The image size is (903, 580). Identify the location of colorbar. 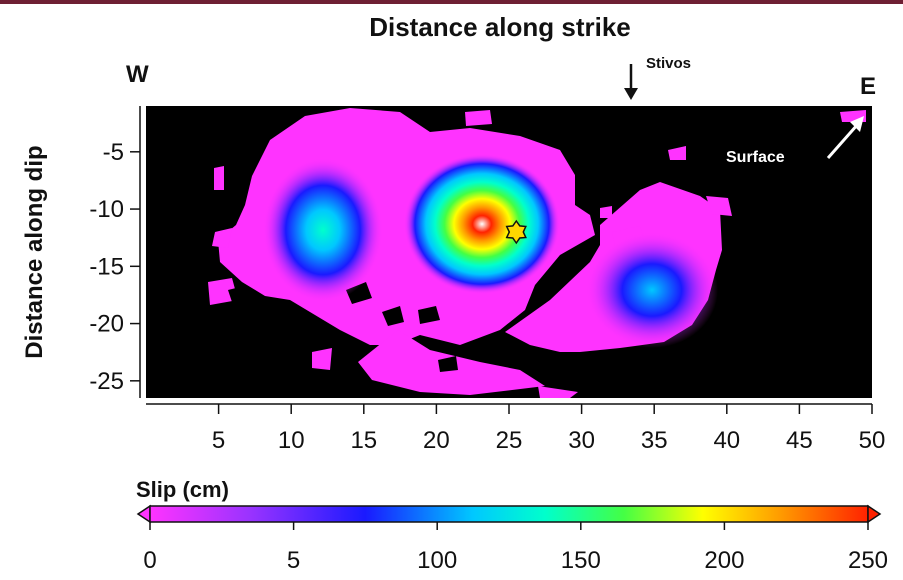
(509, 514).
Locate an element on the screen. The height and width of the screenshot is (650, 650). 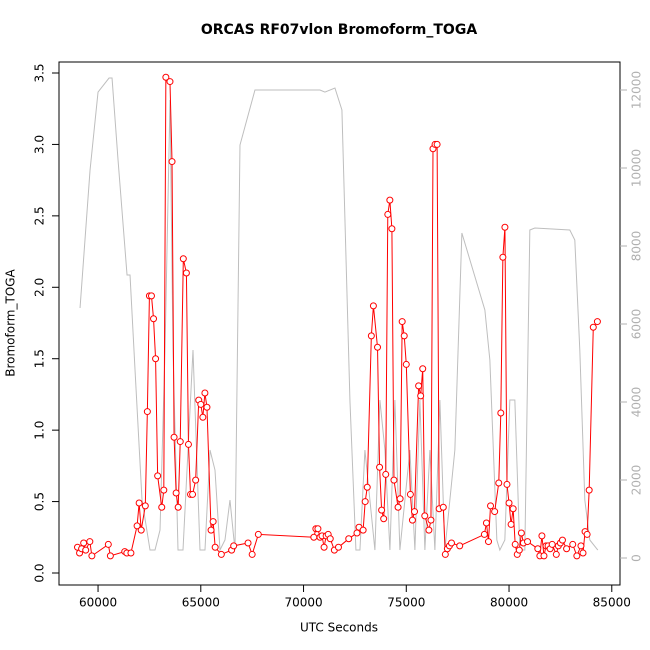
y-tick-label: 1.5 is located at coordinates (40, 358).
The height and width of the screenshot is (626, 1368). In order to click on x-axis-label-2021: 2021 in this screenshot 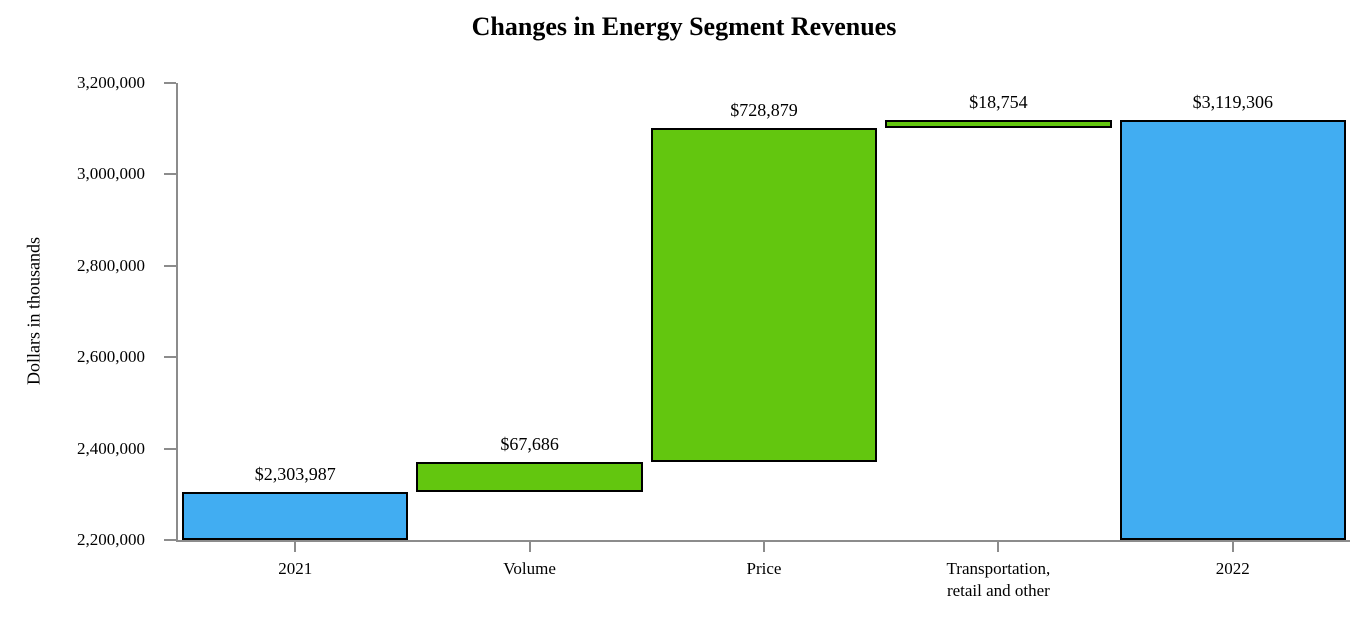, I will do `click(296, 568)`.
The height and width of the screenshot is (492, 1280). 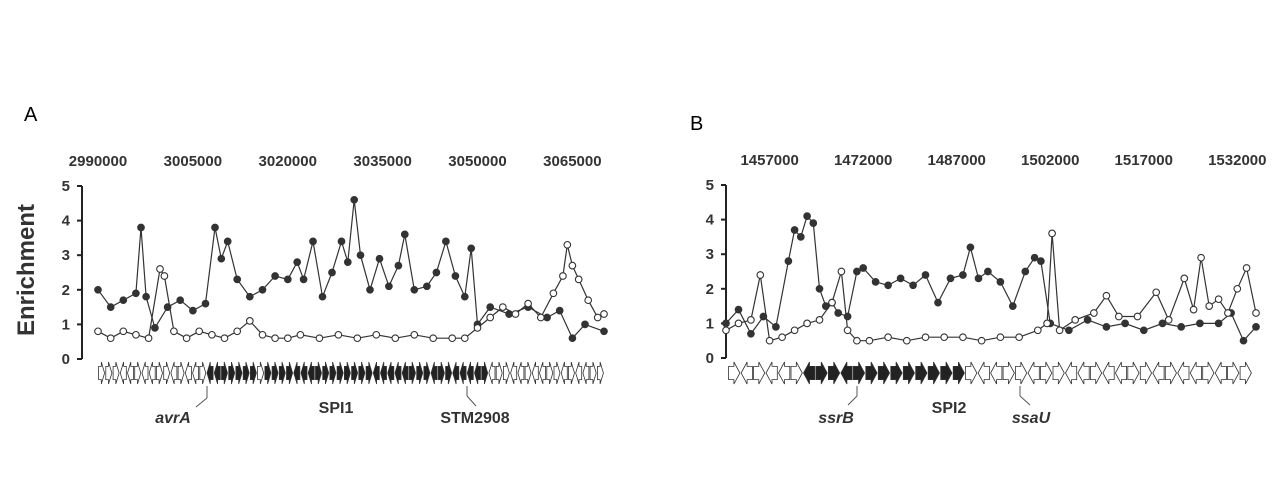 What do you see at coordinates (193, 162) in the screenshot?
I see `panel-a-coord-tick-1: 3005000` at bounding box center [193, 162].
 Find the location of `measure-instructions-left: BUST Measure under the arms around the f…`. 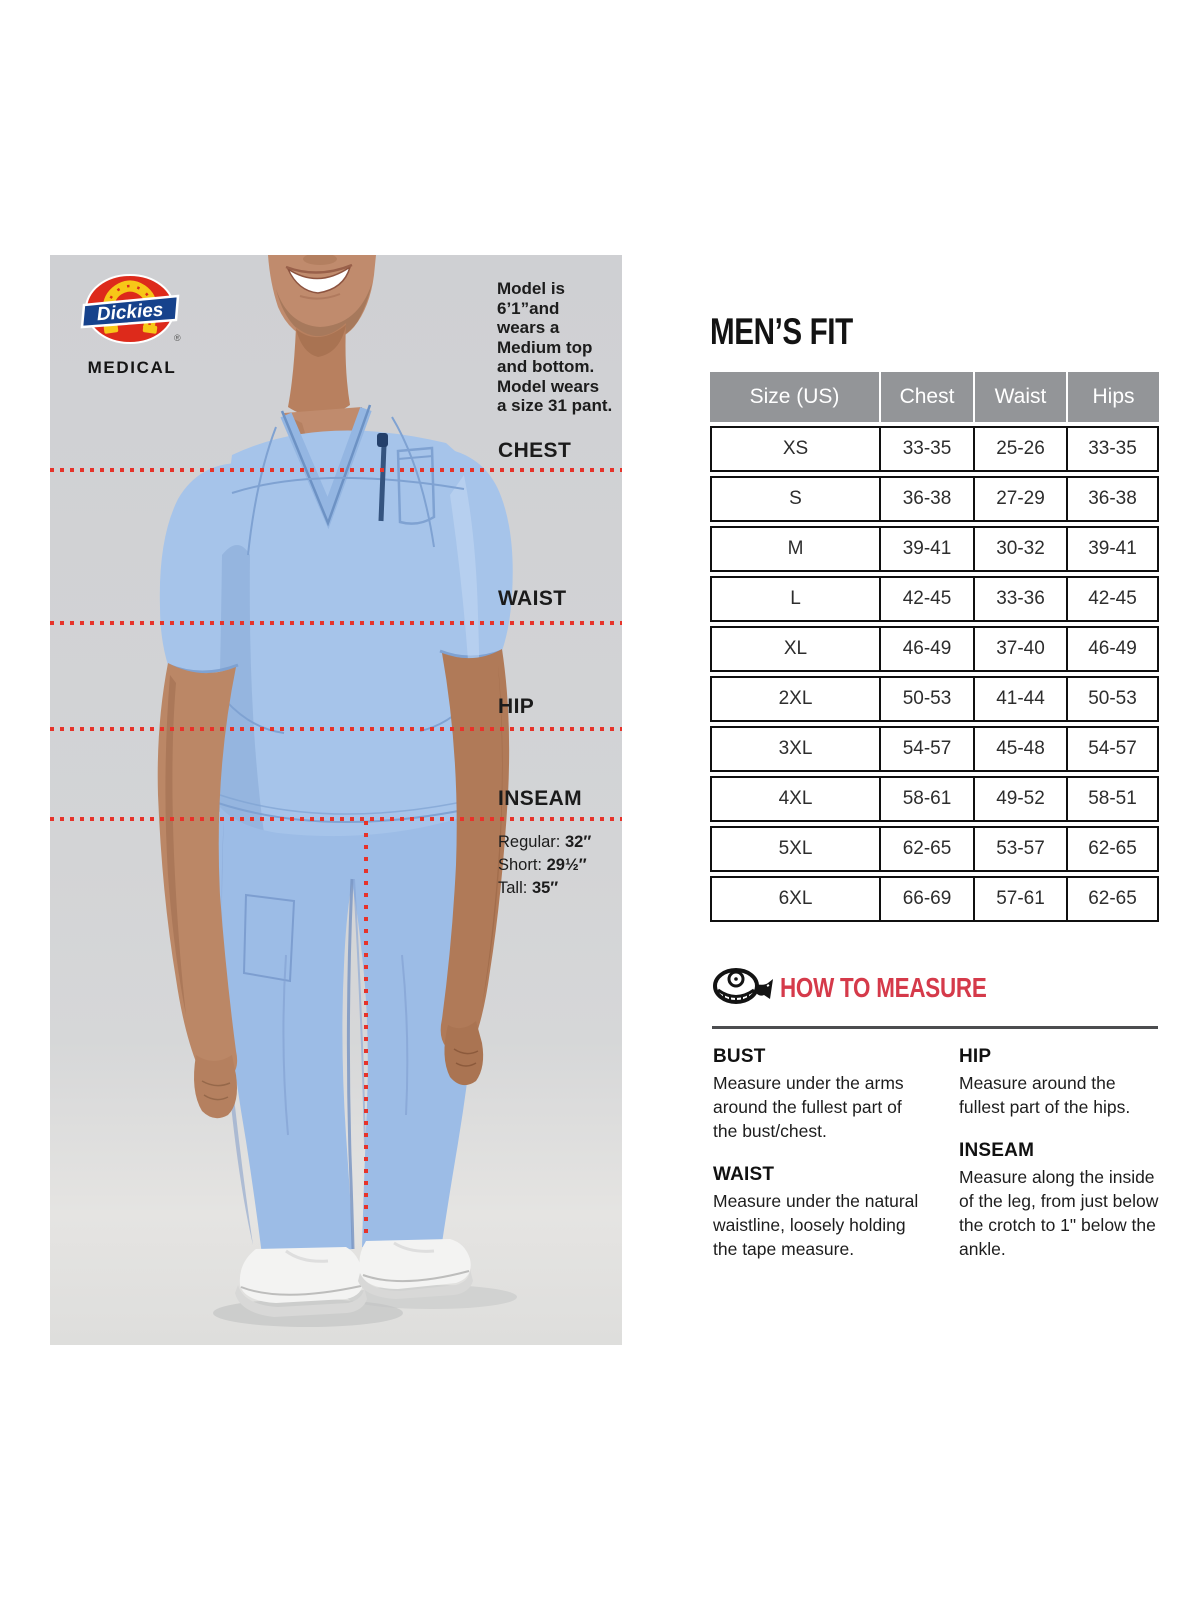

measure-instructions-left: BUST Measure under the arms around the f… is located at coordinates (820, 1164).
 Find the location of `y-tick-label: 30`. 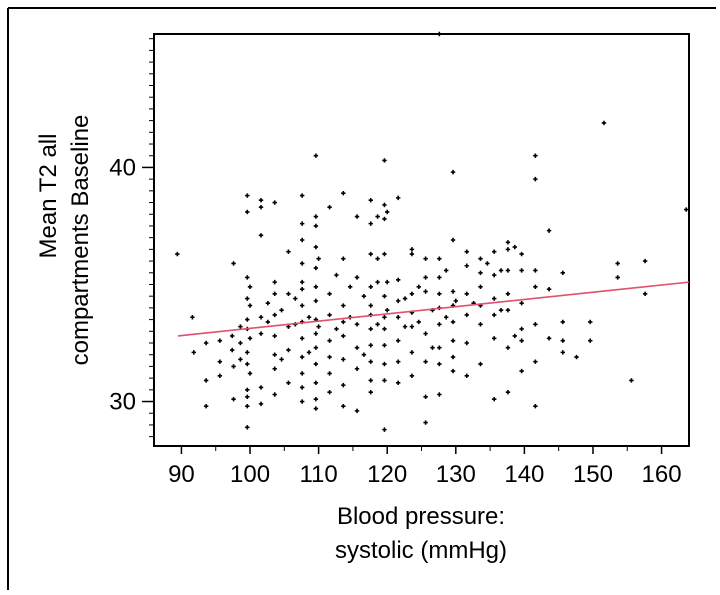

y-tick-label: 30 is located at coordinates (122, 402).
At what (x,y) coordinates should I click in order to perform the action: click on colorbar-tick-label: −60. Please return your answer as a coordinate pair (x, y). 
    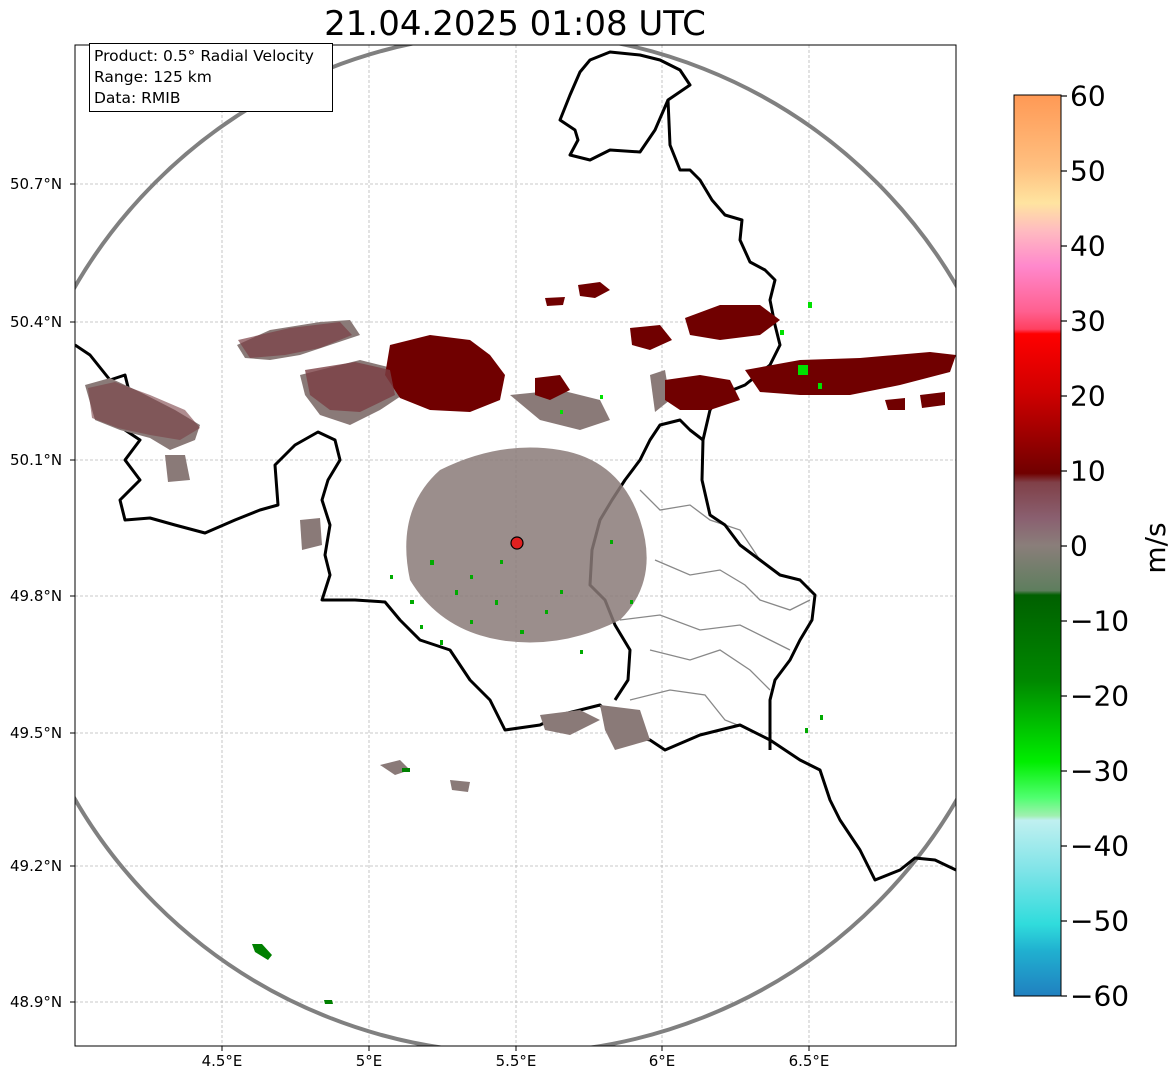
    Looking at the image, I should click on (1100, 996).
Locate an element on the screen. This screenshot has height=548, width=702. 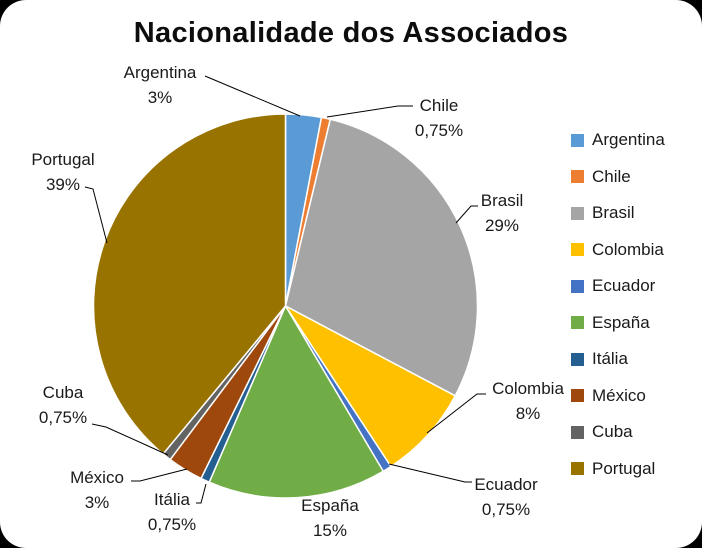
slice-label-name: Brasil is located at coordinates (502, 200).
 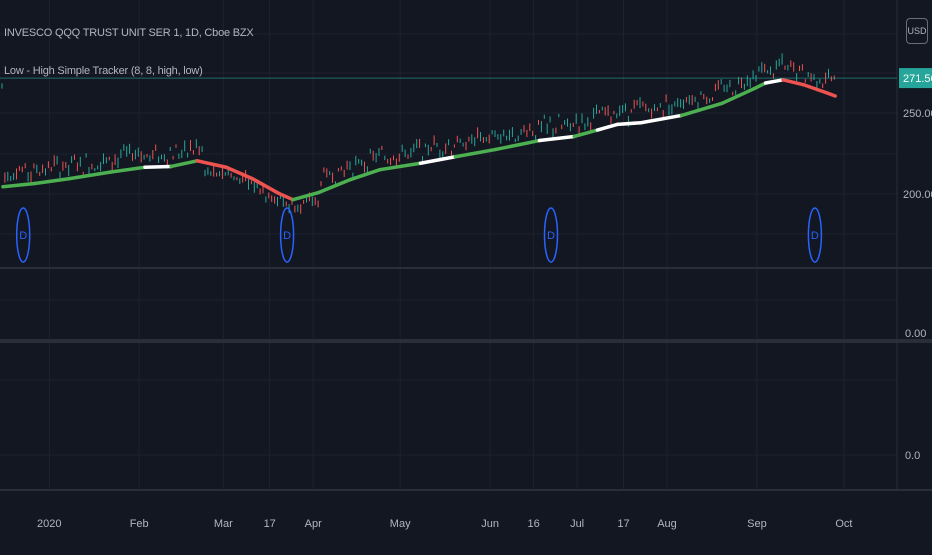 I want to click on pane3-axis-label: 0.0, so click(x=912, y=456).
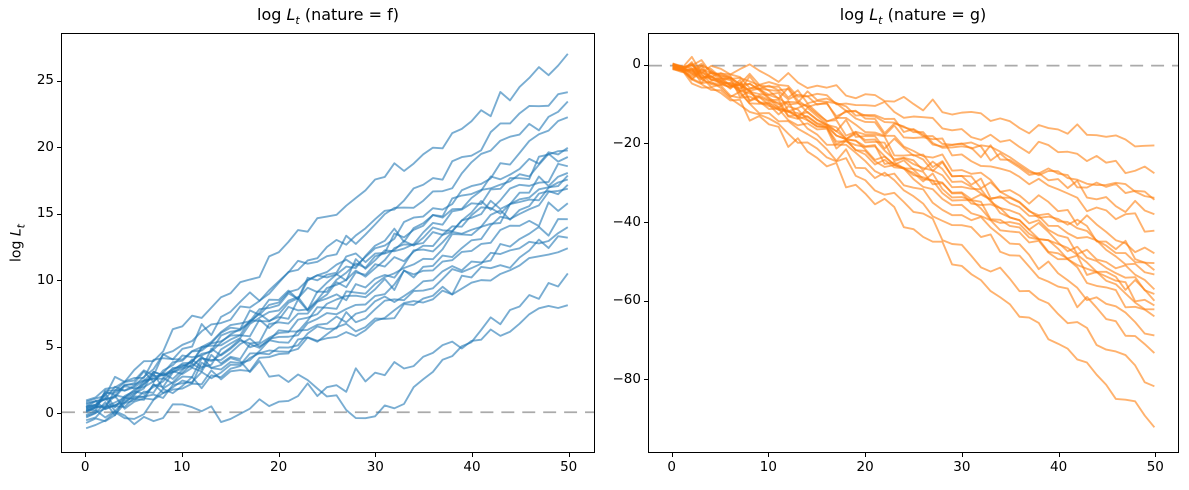 The width and height of the screenshot is (1189, 490). Describe the element at coordinates (627, 300) in the screenshot. I see `y-tick-label: −60` at that location.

### What you need to do
Recast the rows as a Markdown table with the columns No. and Line. Begin at the line that has "At what (x,y)", stop after the line that has "Looking at the", skip blank lines, and leave the pictures out.

### Output of the exercise
| No. | Line |
|---|---|
| 1 | At what (x,y) coordinates should I click in order to perform the action: click on colorbar-tick-label: −60. Please return your answer as a coordinate pair (x, y).  |
| 2 |     Looking at the image, I should click on (1100, 996). |